When grouping the animals per zoo/institution, three (C, D, and E) out of the five institutions had significantly higher TS% levels. These three institutions also housed the oldest animals in the present study (Table 1; C 13–31 years, D 25–39 years, E 30 years; compared with A 0.4–19 years and B 2–13 years). Whether age or other zoological aspects of the institution are of more important influence cannot be decided based on the current data.

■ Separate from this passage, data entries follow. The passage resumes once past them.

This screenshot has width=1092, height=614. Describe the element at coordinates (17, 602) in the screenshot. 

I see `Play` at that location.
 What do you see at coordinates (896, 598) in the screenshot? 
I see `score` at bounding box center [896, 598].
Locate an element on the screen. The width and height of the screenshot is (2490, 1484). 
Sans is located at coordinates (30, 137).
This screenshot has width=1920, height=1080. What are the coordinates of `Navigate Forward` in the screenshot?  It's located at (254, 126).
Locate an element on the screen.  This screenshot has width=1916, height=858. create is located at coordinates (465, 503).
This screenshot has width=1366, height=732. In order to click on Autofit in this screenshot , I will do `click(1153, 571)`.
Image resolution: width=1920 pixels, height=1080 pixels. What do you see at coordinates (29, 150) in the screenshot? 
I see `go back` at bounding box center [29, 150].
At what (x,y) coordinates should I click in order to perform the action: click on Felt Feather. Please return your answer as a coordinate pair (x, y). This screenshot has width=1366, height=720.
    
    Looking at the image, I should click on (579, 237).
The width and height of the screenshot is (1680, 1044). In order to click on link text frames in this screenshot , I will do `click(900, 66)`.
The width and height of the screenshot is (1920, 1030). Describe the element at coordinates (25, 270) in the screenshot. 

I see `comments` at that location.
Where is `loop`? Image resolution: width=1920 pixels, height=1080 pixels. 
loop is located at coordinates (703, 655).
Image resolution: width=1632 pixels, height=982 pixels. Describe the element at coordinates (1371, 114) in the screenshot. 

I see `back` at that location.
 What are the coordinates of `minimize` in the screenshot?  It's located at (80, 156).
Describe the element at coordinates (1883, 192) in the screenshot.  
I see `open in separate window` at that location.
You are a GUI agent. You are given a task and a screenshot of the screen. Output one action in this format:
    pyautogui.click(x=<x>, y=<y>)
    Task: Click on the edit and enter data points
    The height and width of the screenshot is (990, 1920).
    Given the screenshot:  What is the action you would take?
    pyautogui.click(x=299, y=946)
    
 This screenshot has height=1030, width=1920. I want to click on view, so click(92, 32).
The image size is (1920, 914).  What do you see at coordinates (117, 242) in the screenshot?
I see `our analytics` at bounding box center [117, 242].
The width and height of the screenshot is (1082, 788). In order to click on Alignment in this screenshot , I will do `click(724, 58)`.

Due to damage from free Fe radicals, IOD animals are more susceptible to inflammation and diseases, including metabolic syndrome (Sullivan et al., 2020). Pouillevet et al. (2020) demonstrated high levels of inflammatory markers in ex-situ European black rhinoceroses. They suggested that either the high inflammatory status might cause IOD or the elevated inflammatory status is a result of IOD. The present study was unable to demonstrate a correlation between insulin and the inflammatory markers (SAA, IL-6, TNF-α, and IFN-γ), TS% and 25(OH)D. This may be due to a significant portion of the studied rhinoceroses exhibiting very high TS% values. This also resembles the findings from the necropsy evaluations by Radeke-Auer et al. (2023).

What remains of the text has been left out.